Power

Arkansas Court Says Teacher-Student Relationships OK after 18

The Arkansas Supreme Court recently over-ruled a law prohibiting teachers from having sex with students over 18. With this decision, age once again takes center stage when the more important questions are about the relationship itself.

Earlier this week, we published a piece about age of consent laws, those rules that criminalize voluntary sexual acts involving a minor which would otherwise be legal if not for the age of one or more of the participants. Each state has its own law about the circumstances under which young people can consent to sexual activity—some focus on the age of the potential “victim,” others the age of the “perpetrator,” and others the age difference between the two.  But what no laws seems to be able to do is distinguish between exploitative and consensual relationships between young people.  As such, these laws are open to misinterpretation and abuse which is evident in cases that send 18-year-old boys to prison and put their names on sex registries alongside serial rapists and pedophiles for having consensual sex with their 15-year-old girlfriends.

The article questioned whether we should really treat teenagers who have sex with other teenagers as criminals, if our legal system should play any role in regulating “consensual” teen sexual behavior, and if there are ways to protect teens from exploitation without making them vulnerable to unnecessary prosecution. 

Now, however, another type of law that deals with teens and sex is making national news and it raises a slew of different questions.  The Arkansas Supreme Court just ruled to overturn a state law that made it a crime for public school teachers to have sex with any student under 21. In a four-to-three decision, the court stated that the law essentially “criminalizes sexual conduct between adults.” With this decision, age once again takes center stage when the more important questions are about the relationship itself. 

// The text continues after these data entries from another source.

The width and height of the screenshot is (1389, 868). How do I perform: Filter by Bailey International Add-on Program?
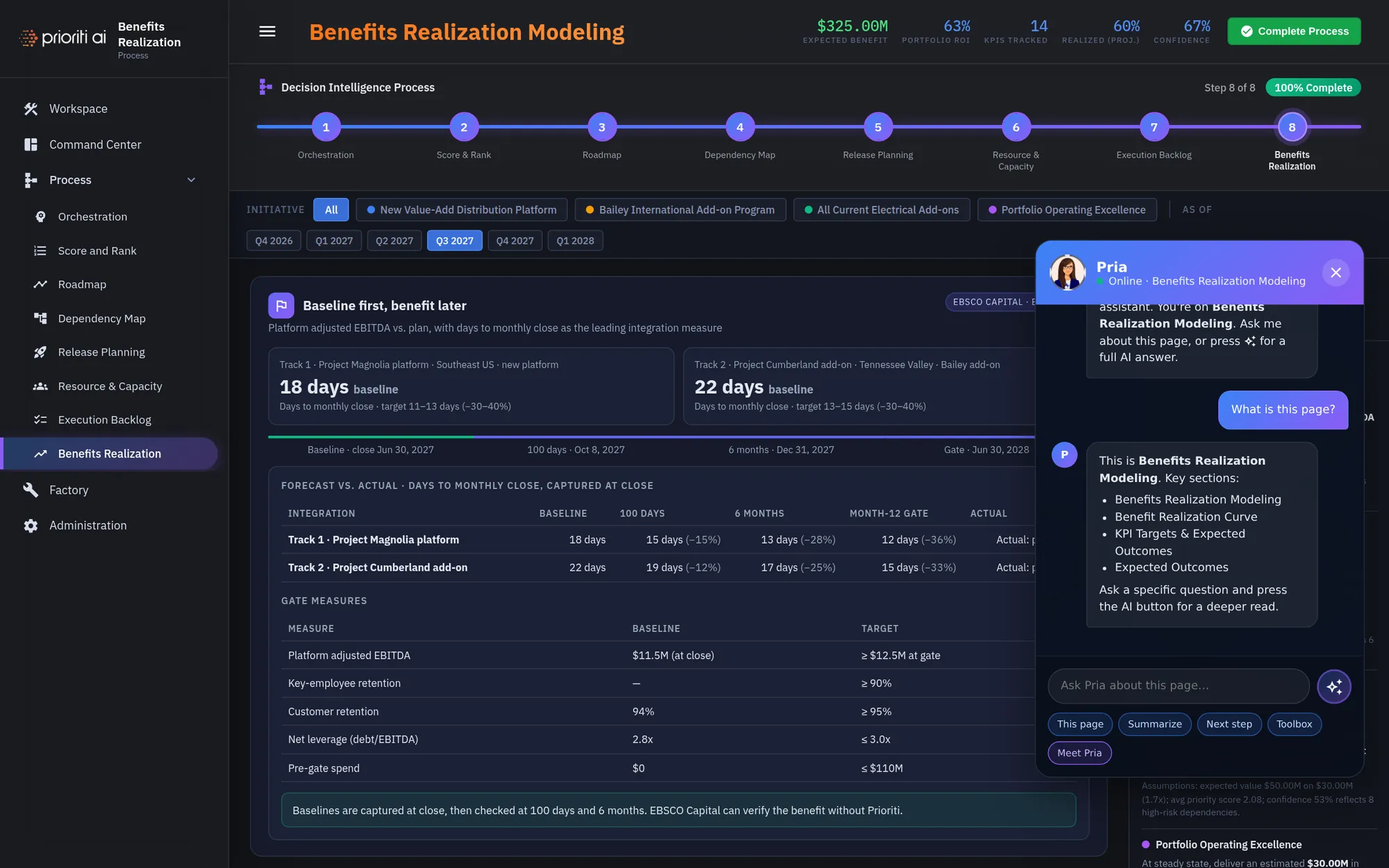click(680, 210)
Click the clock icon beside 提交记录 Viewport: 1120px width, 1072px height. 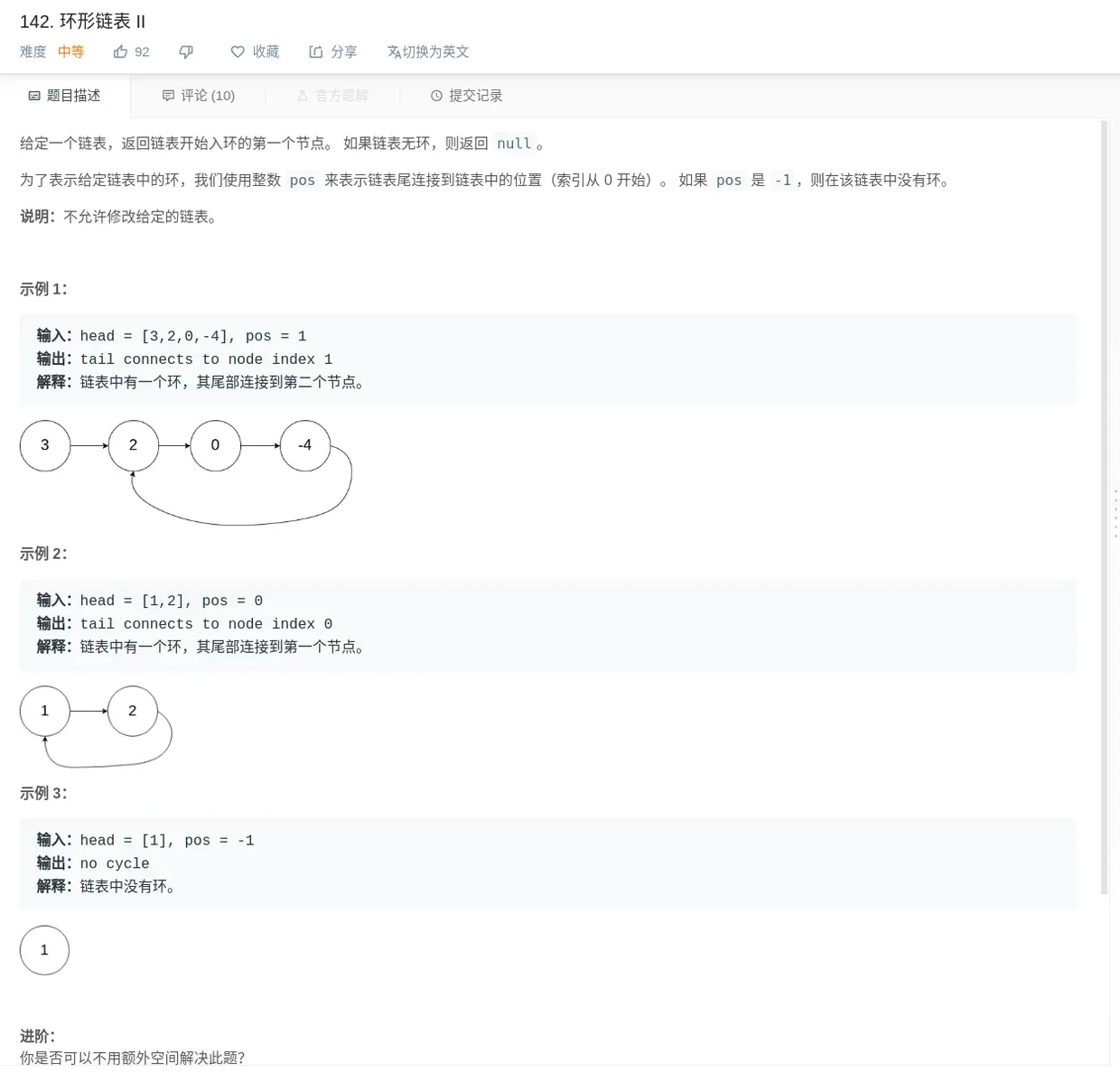(x=436, y=96)
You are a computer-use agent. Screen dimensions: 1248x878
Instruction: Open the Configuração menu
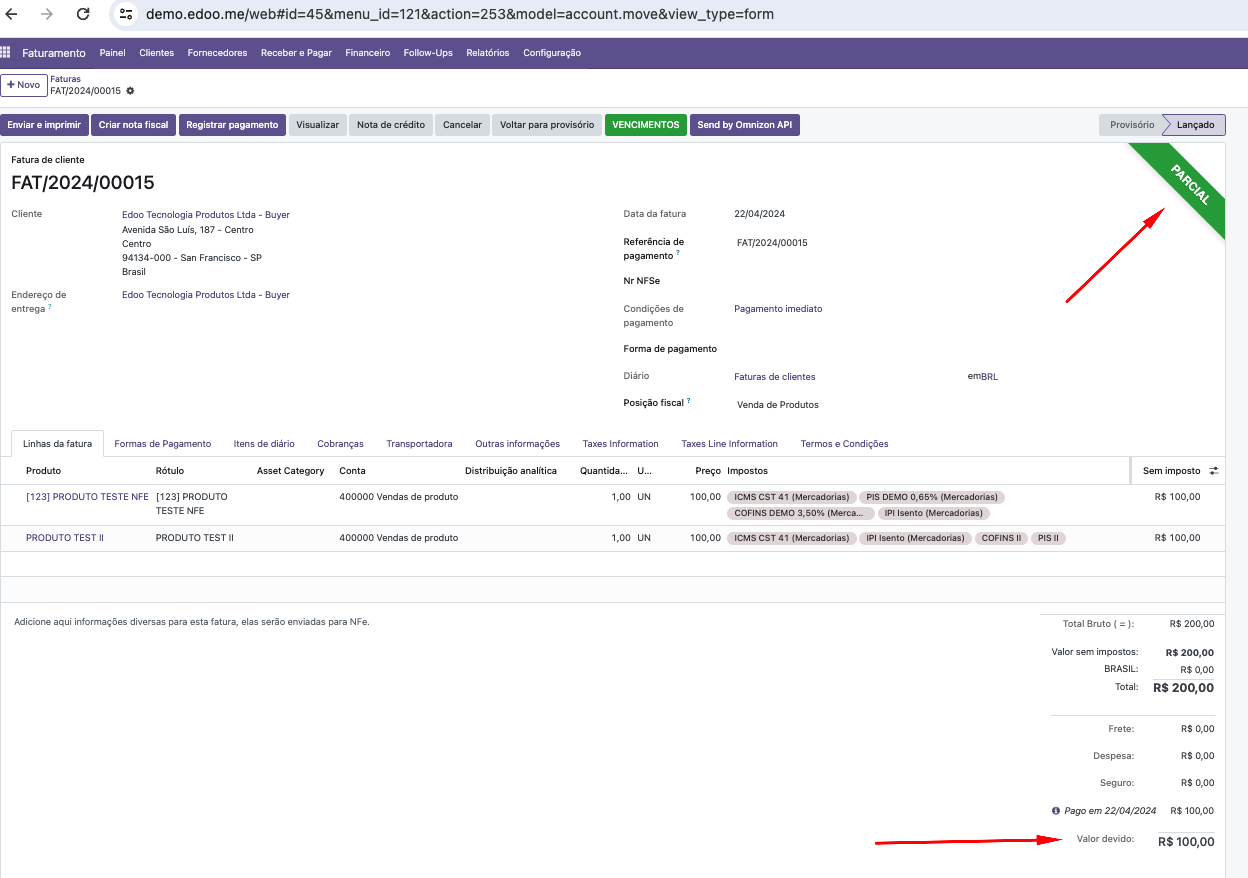pyautogui.click(x=552, y=53)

The case at issue involved David Paschal a high school history teacher who was convicted at age 37 of having sex with an 18-year-old student.  Both parties agreed that the sex was consensual but it nonetheless violated a state law which says a person is guilty of second degree sexual assault if, among other things, the person “is a teacher in a public school in a grade kindergarten through twelve (K-12) and engages in sexual contact with another person who is: (A) A student enrolled in the public school; and (B) Less than twenty-one (21) years of age.”  

In addition to sexual contact with a student, Paschal was found guilty of bribing a witness (he told another student he would give the 18-year-old $1,000 not to testify) and, in a separate case, was found guilty of serving alcohol to minors who were students at his school.  On the other side, the student involved is said to have reported the five-month affair only because she was told that Paschal was suddenly interested in another student. While we were not there and cannot know what was going in their relationship we are definitely left to wonder if it meets the criteria of being consensual, mutually pleasurable, non-exploitative, honest, and protected from pregnancy and STDs.

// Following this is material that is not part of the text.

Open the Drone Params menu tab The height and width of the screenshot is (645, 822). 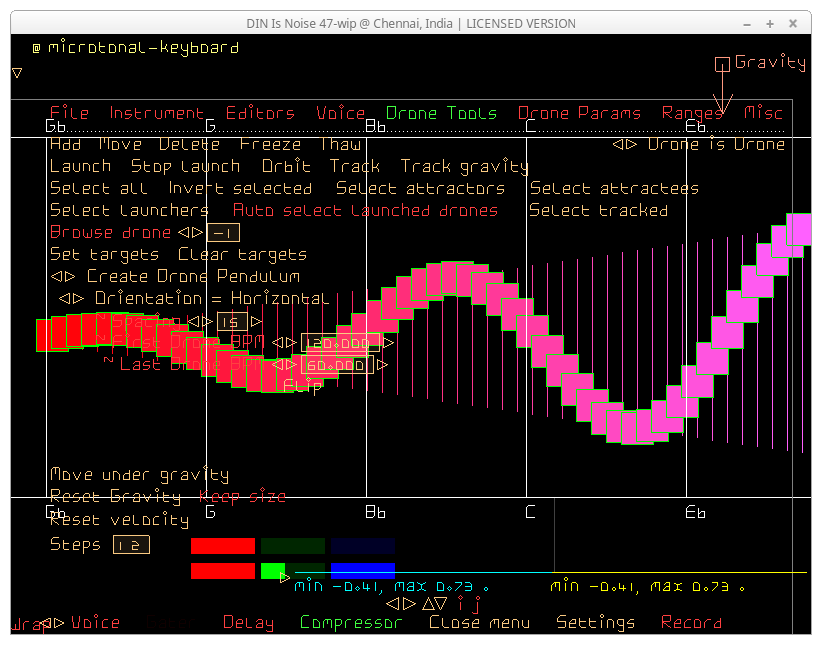click(x=579, y=113)
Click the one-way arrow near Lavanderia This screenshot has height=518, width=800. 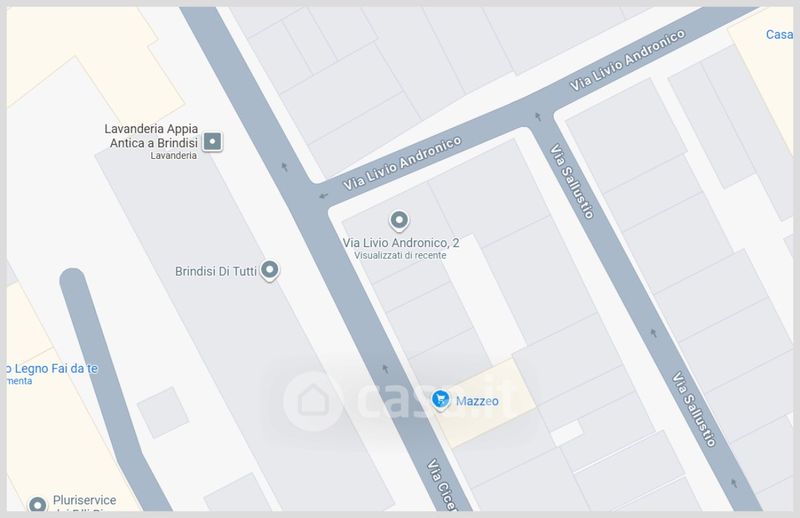click(x=285, y=166)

In its majority opinion the court focused on the age of the student who at 18 is a legal adult but I don’t see this as the most important issue.  There is a reason why 23 states (if a newly introduced law in California passes there will be 24) have dealt with student/teacher relationships outside of age of consent laws.  These laws are meant to protect the powerless from exploitation in much the same way sexual harassment laws are meant to protect employees from hostile work environments. I don’t believe the exact age of student has much bearing on the power dynamic between her and her teacher.  Whether she is 2 weeks shy of her 18th birthday or 3 months past it—at school he has power and authority and she does not. Put another way, regardless of their age or age difference, inside that building where they met he is treated as an adult and she is treated as a child. 

In the dissent, Justice Robert Brown wrote that the ruling “will cause significant disruption in our high schools and have a deleterious impact on education in general and the teacher-student dynamic in particular.”  I think this might be an overstatement as I don’t think most teachers are intent on sleeping with their students but stopped only by their fear of jail time.  Nor do I think most students are just waiting for their 18th birthday to make a move on their cute English teachers.

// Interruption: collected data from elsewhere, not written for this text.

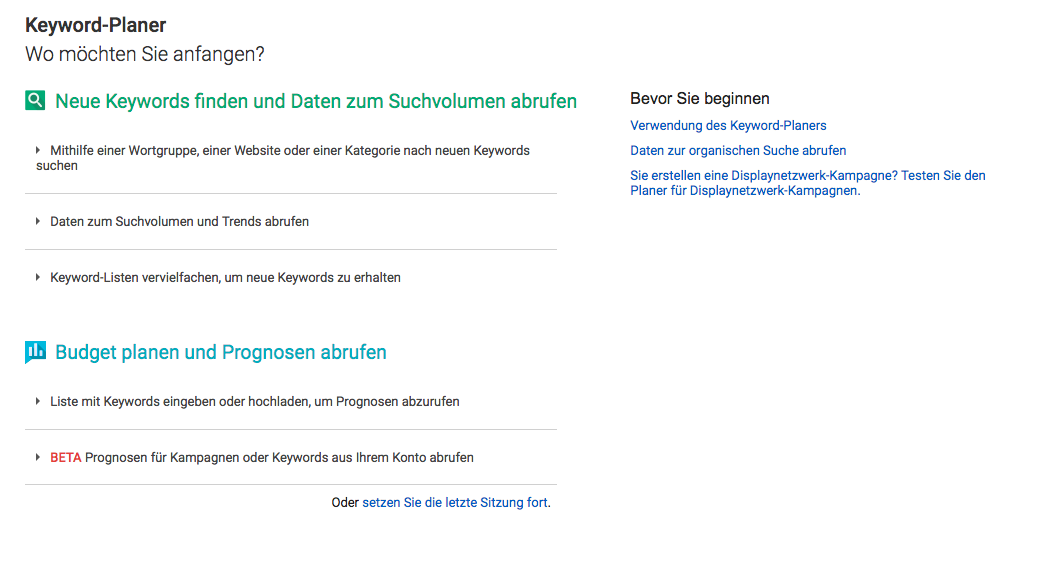Continue via 'setzen Sie die letzte Sitzung fort'
Image resolution: width=1062 pixels, height=578 pixels.
[x=454, y=503]
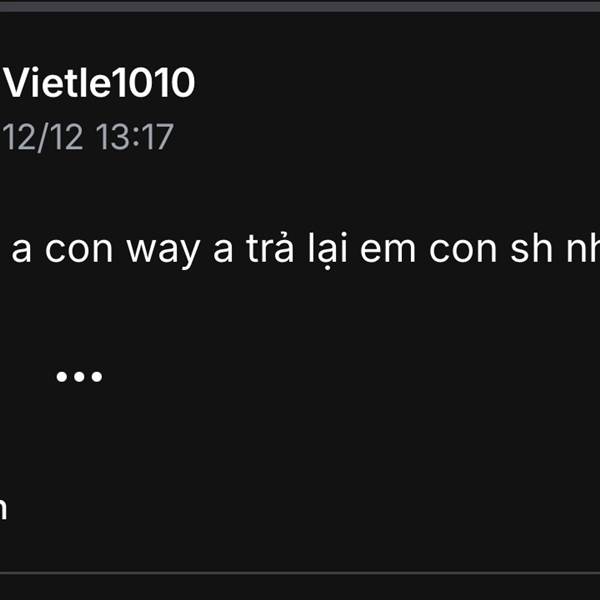Open the Vietle1010 user profile
This screenshot has width=600, height=600.
pyautogui.click(x=99, y=83)
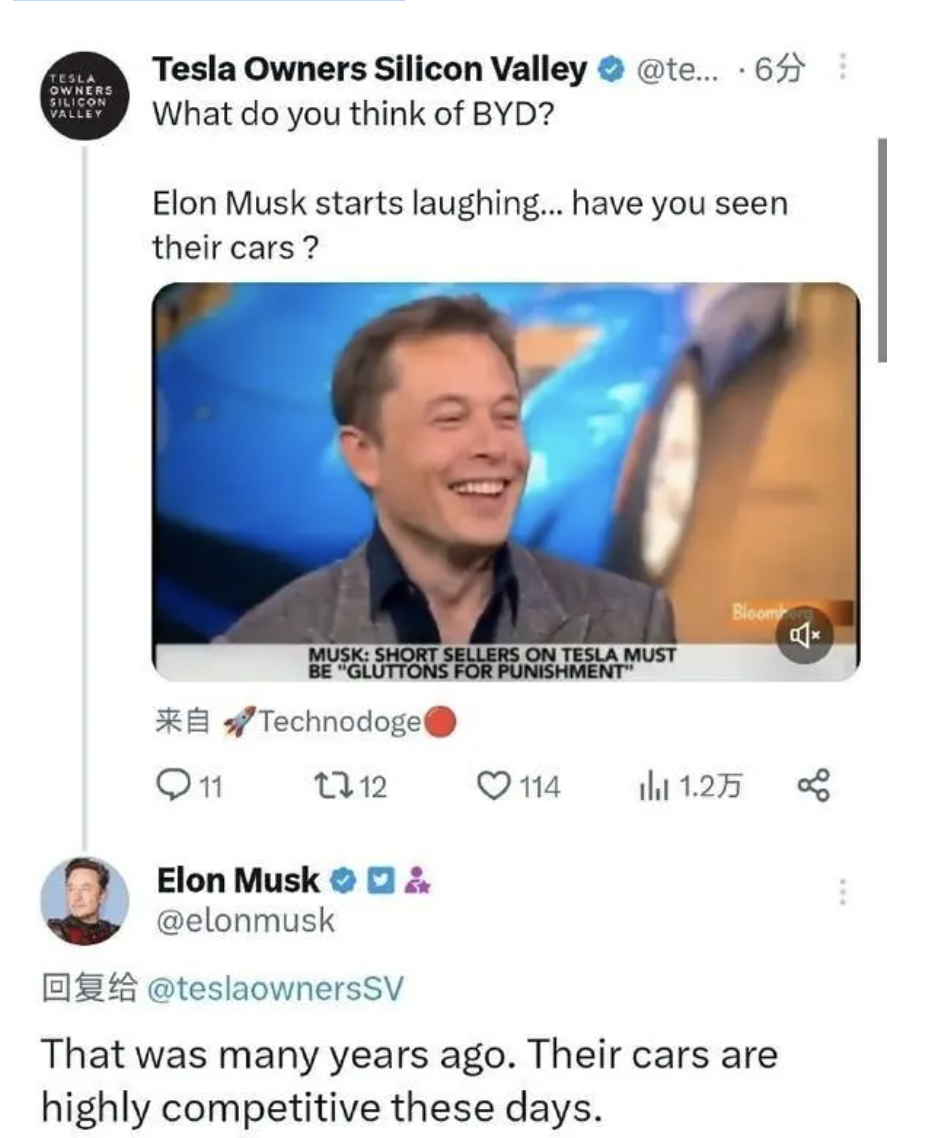Click the purple subscriber badge icon

417,880
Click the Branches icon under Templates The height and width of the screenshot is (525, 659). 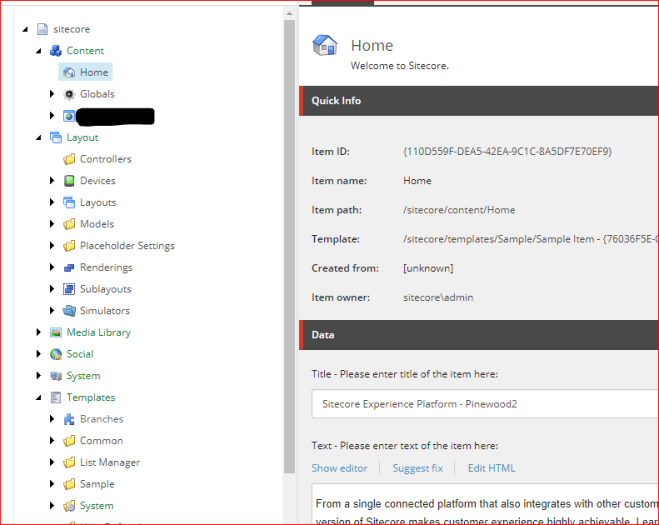tap(69, 419)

I, do, however, think that rules need to be in place whenever there is an inherent imbalance of power regardless of whether both parties are adults.  In much the same way a doctor should not have sex with a patient or a therapist with a client, a teacher should not have sex with a student.  I don’t really care if it’s a high school student or a graduate student—the sexual-relationship should at the very least wait until the student-teacher relationship has ended.